Stored data
● ● ● ● ● ● ●

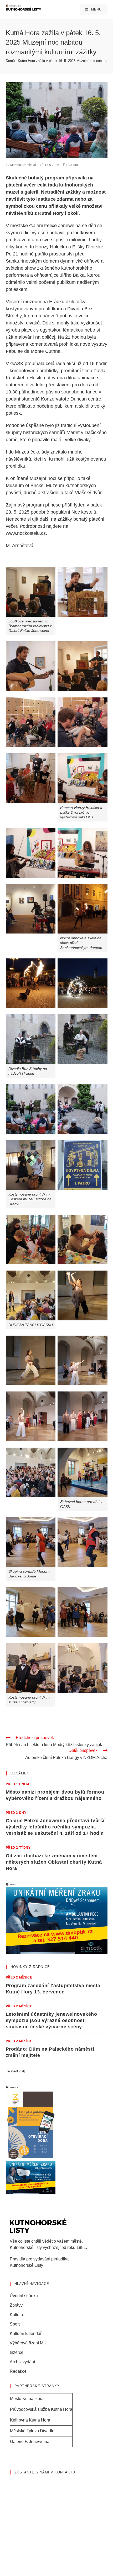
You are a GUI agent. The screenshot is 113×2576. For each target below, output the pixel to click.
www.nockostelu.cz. (26, 533)
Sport (15, 2324)
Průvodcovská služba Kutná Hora (41, 2409)
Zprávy (16, 2305)
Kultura (73, 165)
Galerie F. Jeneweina (29, 2441)
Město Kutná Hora (27, 2398)
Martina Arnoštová (23, 165)
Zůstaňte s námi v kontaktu (44, 2472)
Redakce (18, 2371)
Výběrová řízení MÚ (28, 2343)
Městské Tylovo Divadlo (32, 2431)
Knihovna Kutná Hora (30, 2420)
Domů (10, 61)
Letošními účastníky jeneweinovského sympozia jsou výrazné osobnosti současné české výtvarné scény (51, 2020)
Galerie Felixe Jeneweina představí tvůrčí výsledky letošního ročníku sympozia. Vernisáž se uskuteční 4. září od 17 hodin (55, 1827)
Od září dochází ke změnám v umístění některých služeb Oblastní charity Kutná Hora (54, 1862)
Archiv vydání (22, 2362)
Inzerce (16, 2352)
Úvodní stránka (24, 2296)
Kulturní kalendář (26, 2333)
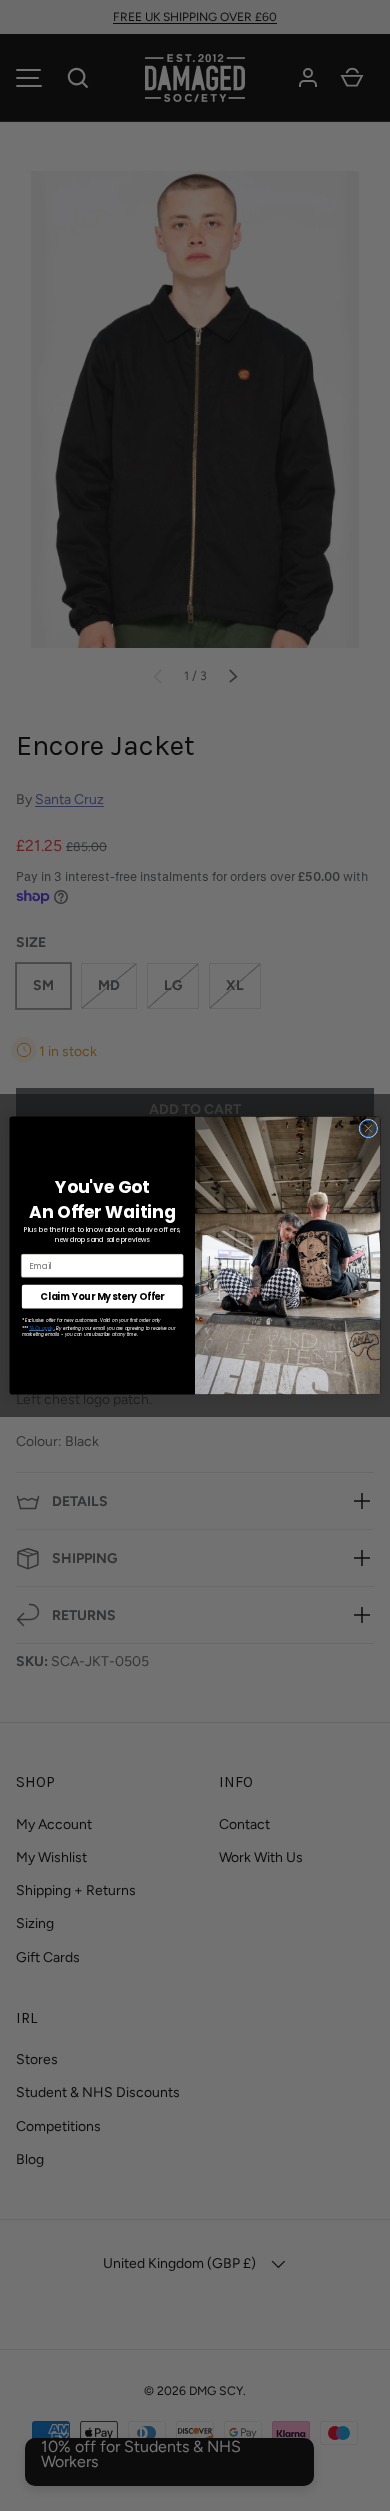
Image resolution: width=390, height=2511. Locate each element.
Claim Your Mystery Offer (102, 1296)
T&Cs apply (41, 1329)
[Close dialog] (368, 1128)
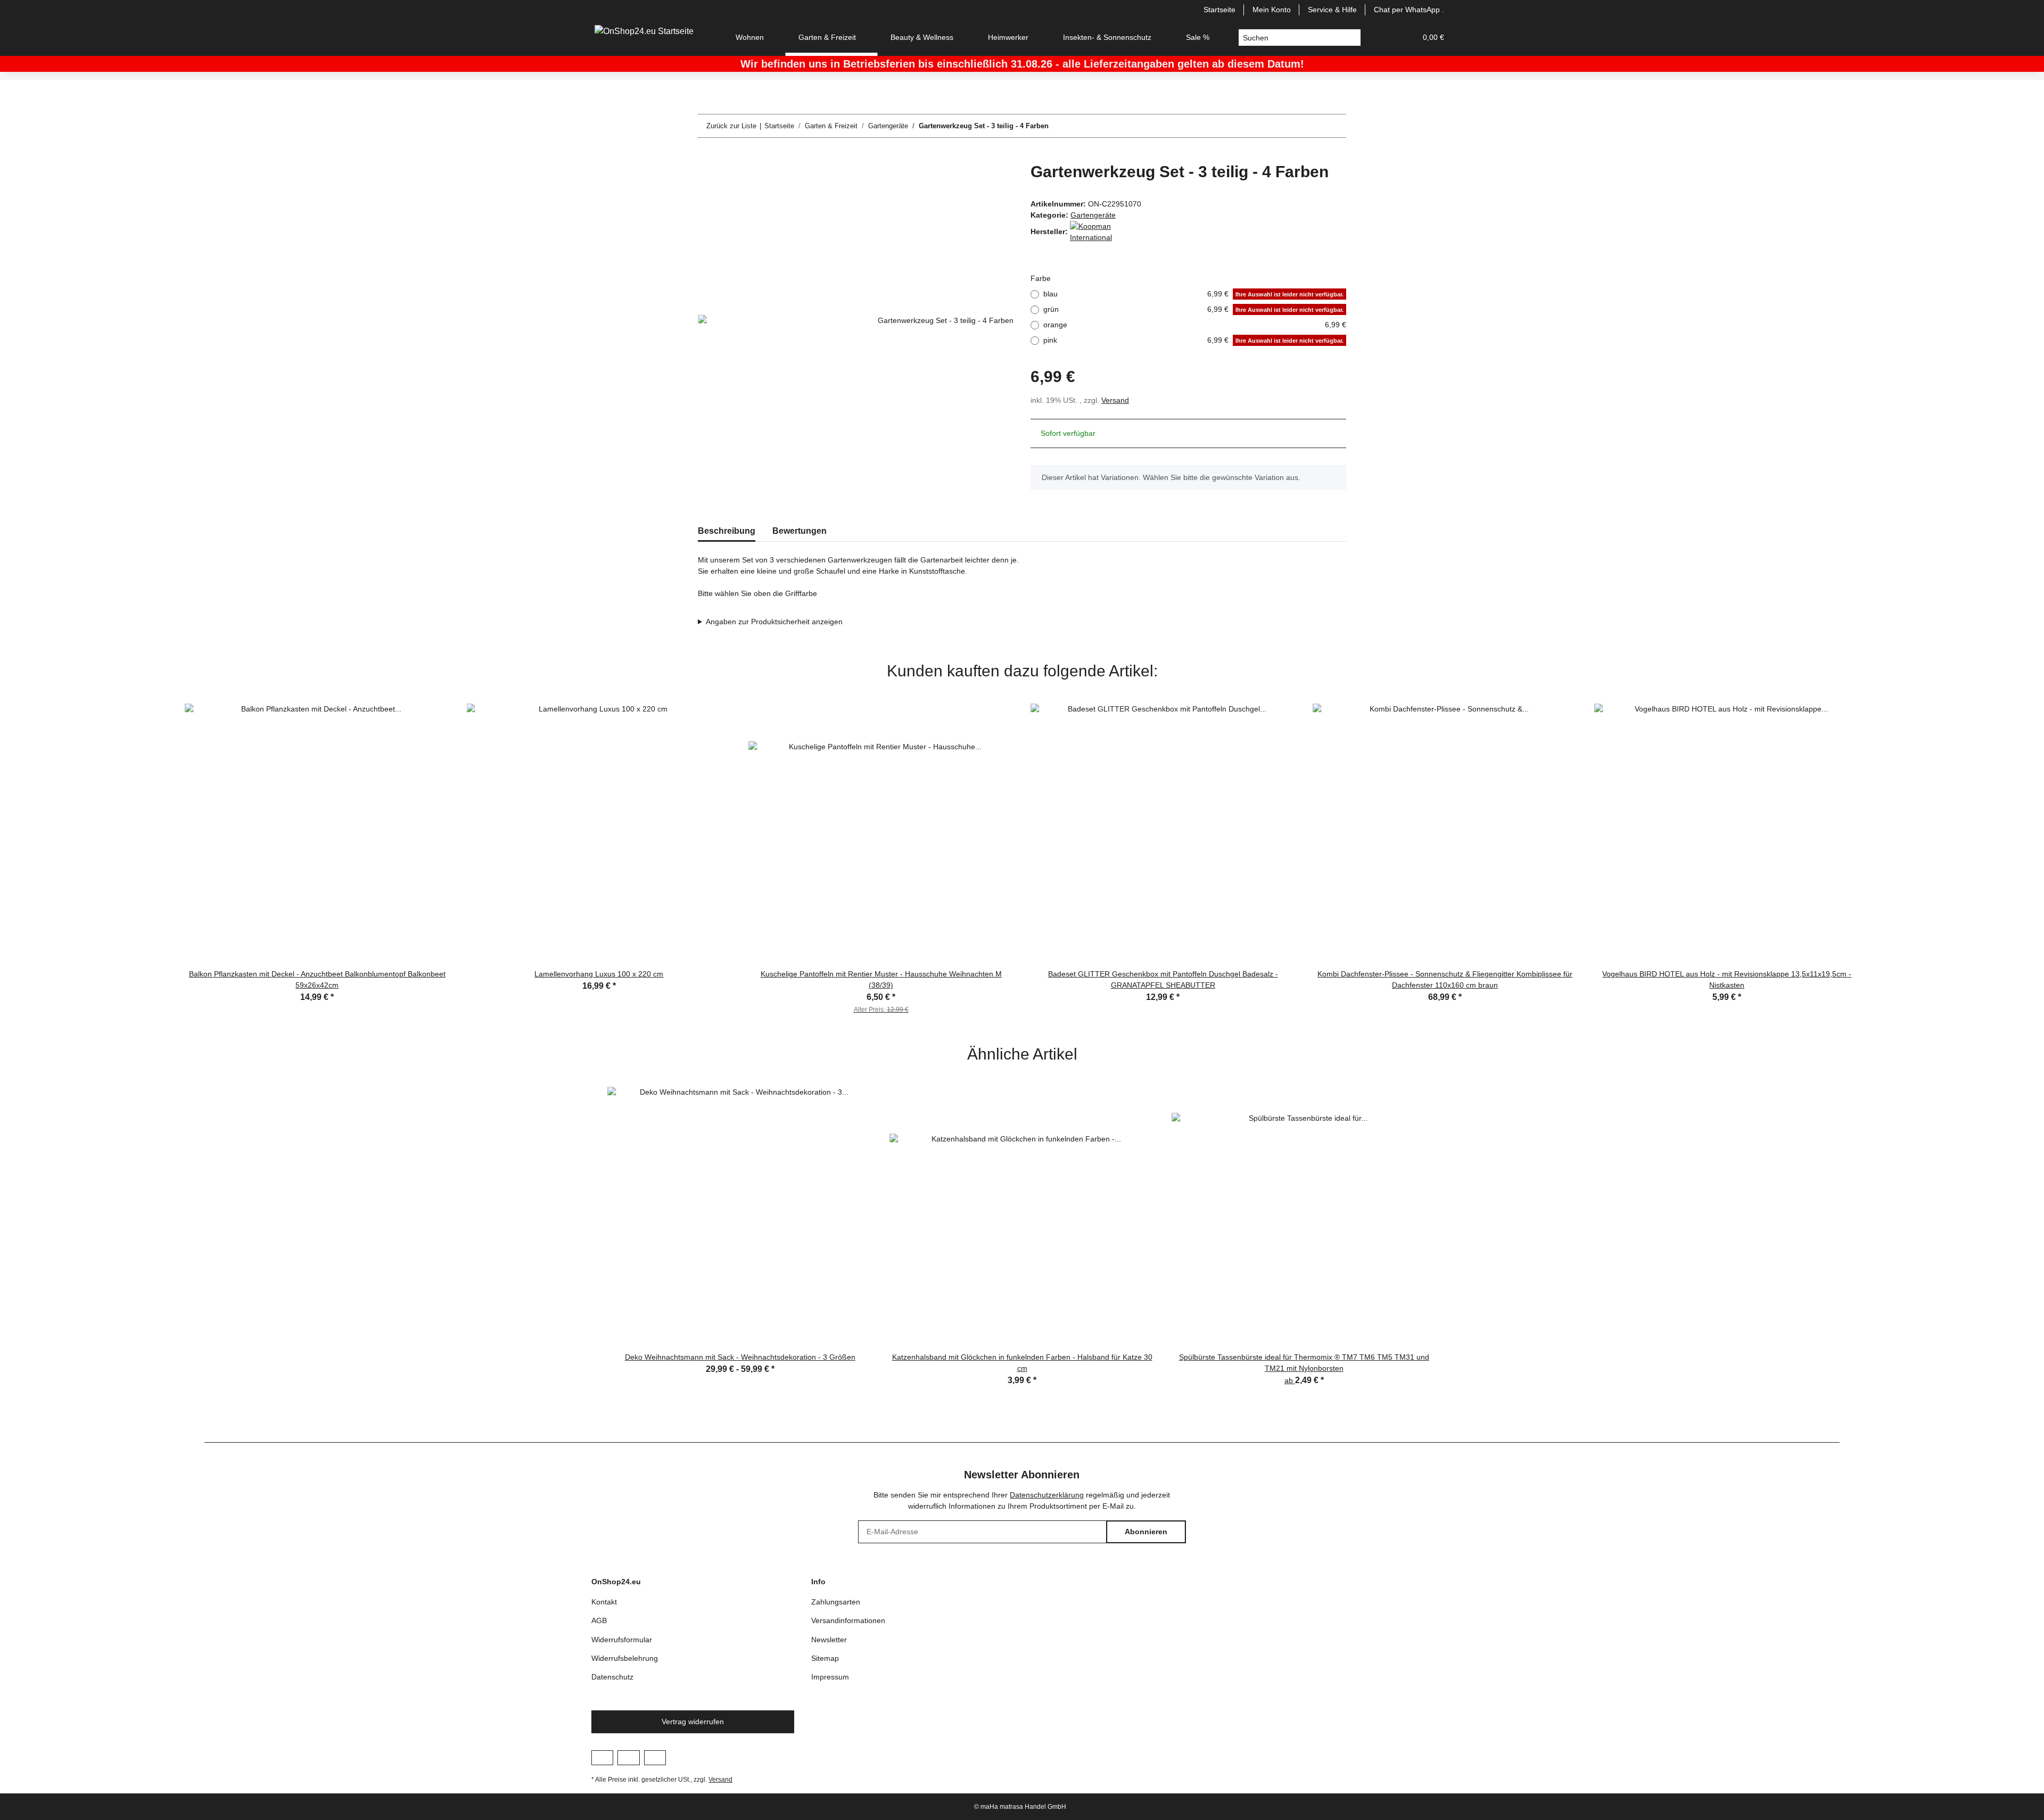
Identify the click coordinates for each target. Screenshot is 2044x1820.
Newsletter (829, 1639)
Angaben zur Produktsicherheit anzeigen (774, 621)
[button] (1382, 37)
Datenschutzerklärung (1047, 1495)
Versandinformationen (848, 1620)
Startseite (1219, 9)
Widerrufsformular (621, 1639)
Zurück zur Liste (731, 126)
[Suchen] (1352, 38)
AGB (599, 1620)
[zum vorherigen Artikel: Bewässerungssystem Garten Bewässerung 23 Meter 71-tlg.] (1311, 125)
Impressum (830, 1677)
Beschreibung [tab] (726, 530)
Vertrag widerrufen (693, 1721)
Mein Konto (1271, 9)
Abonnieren (1146, 1531)
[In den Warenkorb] (706, 156)
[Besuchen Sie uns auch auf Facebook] (602, 1757)
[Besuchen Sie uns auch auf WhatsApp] (655, 1757)
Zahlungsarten (835, 1602)
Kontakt (604, 1602)
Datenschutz (612, 1677)
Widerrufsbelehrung (624, 1658)
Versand (1115, 400)
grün (1193, 309)
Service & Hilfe (1332, 9)
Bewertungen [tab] (799, 530)
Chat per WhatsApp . (1409, 9)
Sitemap (825, 1658)
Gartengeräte (1093, 215)
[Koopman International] (1096, 231)
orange (1194, 324)
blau (1193, 293)
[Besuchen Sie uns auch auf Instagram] (628, 1757)
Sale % (1197, 37)
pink (1193, 340)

● ● ● ● ● ● ●

_REQUIRED ACTION_
Filter the entries down to the lines that include the string "auch".

_EXPECTED ANSWER_
[Besuchen Sie uns auch auf Facebook] (602, 1757)
[Besuchen Sie uns auch auf WhatsApp] (655, 1757)
[Besuchen Sie uns auch auf Instagram] (628, 1757)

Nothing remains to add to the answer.